**Supplied records:**
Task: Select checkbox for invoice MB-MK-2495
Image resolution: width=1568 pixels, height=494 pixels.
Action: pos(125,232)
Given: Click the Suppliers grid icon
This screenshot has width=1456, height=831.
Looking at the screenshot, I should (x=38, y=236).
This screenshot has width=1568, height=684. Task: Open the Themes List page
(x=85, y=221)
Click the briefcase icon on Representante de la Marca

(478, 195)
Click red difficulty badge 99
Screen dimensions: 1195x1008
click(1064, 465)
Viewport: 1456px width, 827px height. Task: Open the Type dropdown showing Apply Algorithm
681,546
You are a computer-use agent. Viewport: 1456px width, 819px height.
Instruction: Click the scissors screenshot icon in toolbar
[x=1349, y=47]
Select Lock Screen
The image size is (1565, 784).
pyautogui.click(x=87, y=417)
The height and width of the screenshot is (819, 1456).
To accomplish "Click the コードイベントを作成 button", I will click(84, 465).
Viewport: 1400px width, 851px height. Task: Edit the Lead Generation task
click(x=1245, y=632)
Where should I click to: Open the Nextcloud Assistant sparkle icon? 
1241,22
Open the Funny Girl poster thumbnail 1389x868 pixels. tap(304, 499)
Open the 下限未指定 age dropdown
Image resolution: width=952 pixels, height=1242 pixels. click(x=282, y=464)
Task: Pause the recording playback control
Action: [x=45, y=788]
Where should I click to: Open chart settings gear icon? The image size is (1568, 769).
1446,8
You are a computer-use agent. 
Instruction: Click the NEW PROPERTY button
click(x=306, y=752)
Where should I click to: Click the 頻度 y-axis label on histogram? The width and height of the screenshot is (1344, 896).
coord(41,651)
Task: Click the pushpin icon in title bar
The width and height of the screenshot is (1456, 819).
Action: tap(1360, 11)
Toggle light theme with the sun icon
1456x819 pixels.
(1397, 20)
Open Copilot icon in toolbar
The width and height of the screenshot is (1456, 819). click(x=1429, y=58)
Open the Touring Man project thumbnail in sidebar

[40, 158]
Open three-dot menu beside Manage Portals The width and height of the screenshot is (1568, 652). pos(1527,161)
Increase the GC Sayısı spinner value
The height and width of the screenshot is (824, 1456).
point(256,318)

**Required action:** Give back every line of the listing where the word "agent" shows up.

**Problem solution:**
You are a computer-use agent. Viewport: 1456px width, 819px height.
You are a computer-use agent. 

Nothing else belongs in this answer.